— WHAT YOU ARE ASKED TO DO —
Scan the records for the string "checkbox", then copy each line that has it.
[RECORDS TO USE — start]
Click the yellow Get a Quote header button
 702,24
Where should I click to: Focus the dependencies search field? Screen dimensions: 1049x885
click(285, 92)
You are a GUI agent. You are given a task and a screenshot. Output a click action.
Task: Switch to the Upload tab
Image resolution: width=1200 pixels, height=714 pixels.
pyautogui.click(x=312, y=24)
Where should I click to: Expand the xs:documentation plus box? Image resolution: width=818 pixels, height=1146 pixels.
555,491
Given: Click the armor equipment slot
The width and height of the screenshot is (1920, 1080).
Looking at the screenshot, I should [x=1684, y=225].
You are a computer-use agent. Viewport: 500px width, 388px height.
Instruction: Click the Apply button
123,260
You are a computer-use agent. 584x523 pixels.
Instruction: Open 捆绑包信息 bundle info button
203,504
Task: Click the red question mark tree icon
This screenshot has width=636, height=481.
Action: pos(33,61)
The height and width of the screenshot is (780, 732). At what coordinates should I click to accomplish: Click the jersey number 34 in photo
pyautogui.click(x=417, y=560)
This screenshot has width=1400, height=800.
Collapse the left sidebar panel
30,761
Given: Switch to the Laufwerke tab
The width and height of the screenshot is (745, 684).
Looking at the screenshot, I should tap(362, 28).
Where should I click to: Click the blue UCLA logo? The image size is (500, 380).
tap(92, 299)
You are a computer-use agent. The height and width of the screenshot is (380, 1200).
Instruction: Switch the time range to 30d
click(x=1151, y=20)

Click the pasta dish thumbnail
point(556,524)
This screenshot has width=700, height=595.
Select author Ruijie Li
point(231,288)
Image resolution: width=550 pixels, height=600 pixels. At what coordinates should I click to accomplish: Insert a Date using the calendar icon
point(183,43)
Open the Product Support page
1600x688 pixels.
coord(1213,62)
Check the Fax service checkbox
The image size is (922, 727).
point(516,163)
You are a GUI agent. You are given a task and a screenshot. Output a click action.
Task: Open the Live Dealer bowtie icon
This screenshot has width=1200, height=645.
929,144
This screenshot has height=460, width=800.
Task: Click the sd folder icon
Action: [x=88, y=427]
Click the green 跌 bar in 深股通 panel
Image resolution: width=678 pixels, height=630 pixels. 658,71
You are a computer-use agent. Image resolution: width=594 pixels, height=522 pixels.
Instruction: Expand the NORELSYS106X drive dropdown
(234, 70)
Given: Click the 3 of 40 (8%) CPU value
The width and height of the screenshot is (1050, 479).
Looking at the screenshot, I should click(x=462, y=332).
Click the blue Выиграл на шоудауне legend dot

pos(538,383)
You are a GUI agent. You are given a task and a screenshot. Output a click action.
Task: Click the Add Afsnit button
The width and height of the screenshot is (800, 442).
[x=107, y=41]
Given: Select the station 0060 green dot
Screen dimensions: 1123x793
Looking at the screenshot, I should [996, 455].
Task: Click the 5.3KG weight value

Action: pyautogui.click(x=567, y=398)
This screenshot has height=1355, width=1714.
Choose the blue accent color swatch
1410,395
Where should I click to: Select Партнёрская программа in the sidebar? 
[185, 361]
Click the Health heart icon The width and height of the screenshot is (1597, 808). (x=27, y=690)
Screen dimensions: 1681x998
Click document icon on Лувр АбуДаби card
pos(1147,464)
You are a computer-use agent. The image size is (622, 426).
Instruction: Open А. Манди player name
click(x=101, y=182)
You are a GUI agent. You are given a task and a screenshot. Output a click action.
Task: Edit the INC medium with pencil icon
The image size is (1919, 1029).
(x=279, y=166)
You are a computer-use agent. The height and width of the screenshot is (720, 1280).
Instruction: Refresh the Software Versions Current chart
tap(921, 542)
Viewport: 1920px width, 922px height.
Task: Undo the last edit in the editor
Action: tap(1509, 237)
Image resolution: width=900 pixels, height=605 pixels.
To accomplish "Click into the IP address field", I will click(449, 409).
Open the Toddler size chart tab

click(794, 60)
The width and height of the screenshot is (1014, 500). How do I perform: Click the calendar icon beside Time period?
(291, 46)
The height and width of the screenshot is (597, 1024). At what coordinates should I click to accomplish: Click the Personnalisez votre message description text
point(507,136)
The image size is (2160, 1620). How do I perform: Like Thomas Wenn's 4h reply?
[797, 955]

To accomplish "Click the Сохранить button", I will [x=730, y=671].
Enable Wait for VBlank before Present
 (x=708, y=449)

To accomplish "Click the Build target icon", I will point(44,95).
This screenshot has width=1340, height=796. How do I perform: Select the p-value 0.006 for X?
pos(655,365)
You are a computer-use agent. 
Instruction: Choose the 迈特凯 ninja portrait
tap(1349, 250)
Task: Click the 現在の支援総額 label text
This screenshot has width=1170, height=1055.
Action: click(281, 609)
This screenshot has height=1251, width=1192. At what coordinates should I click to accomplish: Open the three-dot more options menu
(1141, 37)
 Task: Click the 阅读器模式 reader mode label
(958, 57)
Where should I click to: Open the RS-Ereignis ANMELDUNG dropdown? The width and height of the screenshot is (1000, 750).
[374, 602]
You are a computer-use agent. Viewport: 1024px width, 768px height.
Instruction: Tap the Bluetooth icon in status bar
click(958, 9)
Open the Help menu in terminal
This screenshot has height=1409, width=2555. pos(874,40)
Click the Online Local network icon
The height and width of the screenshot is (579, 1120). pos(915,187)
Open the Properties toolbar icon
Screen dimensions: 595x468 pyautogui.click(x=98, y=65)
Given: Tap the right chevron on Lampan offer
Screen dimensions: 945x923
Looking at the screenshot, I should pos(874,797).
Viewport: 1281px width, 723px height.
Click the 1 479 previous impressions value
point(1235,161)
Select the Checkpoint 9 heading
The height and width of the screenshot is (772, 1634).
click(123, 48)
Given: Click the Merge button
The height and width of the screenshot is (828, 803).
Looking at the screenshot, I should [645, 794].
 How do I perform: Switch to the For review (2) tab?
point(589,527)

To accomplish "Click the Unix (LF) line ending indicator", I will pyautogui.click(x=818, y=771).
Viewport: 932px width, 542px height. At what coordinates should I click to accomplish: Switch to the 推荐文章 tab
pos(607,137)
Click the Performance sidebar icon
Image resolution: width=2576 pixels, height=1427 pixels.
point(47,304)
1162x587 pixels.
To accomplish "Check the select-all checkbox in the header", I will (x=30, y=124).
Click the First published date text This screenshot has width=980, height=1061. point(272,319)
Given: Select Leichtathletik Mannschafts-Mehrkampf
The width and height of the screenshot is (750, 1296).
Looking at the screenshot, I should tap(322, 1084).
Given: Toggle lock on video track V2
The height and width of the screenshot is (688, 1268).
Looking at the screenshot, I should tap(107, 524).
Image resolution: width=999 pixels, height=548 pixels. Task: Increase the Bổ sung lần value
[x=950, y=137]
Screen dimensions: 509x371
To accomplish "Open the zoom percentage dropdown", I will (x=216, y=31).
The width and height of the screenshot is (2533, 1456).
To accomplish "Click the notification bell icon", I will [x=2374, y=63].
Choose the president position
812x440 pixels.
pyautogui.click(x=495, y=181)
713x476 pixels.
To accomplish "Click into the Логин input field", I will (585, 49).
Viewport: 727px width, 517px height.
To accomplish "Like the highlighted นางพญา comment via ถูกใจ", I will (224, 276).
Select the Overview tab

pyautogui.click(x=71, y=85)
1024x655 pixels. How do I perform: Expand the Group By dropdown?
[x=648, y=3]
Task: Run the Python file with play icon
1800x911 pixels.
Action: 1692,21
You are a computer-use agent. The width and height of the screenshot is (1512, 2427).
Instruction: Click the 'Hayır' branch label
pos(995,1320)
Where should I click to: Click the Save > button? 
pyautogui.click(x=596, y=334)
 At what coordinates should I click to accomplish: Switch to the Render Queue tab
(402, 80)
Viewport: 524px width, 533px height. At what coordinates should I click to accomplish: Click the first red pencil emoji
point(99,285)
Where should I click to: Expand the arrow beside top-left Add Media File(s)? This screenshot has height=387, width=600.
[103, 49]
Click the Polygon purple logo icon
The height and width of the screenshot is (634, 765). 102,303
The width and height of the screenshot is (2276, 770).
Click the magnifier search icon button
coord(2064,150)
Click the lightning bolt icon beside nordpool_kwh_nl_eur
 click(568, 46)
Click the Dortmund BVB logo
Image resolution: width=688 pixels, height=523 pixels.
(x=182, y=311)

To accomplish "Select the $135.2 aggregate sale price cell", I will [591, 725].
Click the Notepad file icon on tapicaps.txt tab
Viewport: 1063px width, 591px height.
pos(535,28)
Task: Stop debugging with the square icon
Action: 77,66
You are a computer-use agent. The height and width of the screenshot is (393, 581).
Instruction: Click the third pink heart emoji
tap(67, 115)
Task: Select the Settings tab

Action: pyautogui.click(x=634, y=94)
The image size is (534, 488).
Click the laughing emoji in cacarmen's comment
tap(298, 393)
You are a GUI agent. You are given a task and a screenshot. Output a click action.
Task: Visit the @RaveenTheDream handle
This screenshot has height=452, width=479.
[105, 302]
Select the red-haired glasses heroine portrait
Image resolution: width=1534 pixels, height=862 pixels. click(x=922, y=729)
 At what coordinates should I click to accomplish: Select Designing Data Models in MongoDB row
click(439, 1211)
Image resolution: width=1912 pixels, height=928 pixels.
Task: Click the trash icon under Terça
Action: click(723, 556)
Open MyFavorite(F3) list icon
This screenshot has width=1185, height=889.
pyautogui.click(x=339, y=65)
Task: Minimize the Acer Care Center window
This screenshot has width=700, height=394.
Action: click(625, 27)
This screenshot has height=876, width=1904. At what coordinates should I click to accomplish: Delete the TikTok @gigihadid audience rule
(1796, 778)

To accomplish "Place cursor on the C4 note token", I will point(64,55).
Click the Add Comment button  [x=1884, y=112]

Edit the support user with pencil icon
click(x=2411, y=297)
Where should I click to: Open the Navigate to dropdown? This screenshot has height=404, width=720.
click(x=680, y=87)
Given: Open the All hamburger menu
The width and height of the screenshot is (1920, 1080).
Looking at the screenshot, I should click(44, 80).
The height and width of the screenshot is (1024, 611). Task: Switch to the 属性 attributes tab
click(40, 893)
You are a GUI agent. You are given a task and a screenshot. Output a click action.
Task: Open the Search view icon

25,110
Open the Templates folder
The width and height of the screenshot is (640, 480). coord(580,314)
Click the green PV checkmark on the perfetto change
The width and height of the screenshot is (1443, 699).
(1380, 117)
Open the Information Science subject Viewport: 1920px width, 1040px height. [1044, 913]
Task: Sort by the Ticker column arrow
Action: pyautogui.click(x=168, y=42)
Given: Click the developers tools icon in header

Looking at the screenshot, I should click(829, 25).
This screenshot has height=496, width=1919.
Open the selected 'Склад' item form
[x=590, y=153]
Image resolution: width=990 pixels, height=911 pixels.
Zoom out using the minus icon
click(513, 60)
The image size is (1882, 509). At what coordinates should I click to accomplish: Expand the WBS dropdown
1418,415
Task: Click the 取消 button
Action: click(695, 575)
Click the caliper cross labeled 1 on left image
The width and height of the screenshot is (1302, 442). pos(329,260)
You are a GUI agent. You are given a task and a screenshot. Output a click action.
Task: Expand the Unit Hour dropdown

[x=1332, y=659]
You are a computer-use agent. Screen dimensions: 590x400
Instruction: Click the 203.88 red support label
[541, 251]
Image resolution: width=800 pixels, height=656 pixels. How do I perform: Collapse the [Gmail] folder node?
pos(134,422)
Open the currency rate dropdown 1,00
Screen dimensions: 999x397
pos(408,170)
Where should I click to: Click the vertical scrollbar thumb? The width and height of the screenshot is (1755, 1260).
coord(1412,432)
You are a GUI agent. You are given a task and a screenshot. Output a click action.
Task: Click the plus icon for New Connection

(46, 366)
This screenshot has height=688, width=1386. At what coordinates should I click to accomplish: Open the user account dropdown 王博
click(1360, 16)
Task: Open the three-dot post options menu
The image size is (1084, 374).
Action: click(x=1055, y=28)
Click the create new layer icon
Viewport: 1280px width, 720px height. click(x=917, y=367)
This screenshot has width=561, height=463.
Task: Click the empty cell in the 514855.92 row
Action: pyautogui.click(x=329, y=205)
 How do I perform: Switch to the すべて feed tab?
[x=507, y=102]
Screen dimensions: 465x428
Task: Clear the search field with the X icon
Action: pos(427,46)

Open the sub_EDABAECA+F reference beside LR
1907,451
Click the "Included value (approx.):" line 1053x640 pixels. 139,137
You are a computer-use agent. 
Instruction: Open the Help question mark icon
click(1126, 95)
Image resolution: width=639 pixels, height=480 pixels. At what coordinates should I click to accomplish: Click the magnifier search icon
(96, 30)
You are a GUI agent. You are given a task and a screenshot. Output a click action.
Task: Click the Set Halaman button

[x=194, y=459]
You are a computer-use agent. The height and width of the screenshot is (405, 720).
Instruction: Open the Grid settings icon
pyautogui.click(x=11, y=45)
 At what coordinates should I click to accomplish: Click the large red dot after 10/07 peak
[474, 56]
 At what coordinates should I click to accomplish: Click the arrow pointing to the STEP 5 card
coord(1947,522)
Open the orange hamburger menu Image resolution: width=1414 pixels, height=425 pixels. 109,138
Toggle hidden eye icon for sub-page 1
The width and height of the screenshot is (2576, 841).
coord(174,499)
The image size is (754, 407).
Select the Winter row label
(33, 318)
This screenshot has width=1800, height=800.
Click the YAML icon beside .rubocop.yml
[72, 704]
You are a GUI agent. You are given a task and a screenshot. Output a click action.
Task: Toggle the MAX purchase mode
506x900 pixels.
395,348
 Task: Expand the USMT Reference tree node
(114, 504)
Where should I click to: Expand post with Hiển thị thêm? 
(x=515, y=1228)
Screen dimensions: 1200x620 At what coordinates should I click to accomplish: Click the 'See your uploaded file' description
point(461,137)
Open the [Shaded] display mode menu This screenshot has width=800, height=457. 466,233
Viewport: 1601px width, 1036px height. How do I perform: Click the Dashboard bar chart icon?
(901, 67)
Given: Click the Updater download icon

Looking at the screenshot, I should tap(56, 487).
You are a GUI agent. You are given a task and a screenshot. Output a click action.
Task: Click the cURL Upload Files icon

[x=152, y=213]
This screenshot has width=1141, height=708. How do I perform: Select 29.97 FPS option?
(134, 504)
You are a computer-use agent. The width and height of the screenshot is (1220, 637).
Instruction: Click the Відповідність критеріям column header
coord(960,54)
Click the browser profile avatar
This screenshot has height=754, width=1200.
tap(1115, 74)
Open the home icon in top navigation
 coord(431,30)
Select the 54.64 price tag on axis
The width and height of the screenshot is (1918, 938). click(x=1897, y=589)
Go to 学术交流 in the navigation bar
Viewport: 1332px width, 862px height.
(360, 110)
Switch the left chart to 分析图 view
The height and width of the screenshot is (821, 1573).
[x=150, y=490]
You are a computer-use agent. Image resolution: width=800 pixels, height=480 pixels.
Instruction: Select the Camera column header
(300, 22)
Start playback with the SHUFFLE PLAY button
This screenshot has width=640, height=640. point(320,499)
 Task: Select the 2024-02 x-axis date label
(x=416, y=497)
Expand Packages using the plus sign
[RECORDS TO USE — finish]
— SOLUTION TO THE PROBLEM —
Check the Fax service checkbox
To accomplish "Check the select-all checkbox in the header", I will (x=30, y=124).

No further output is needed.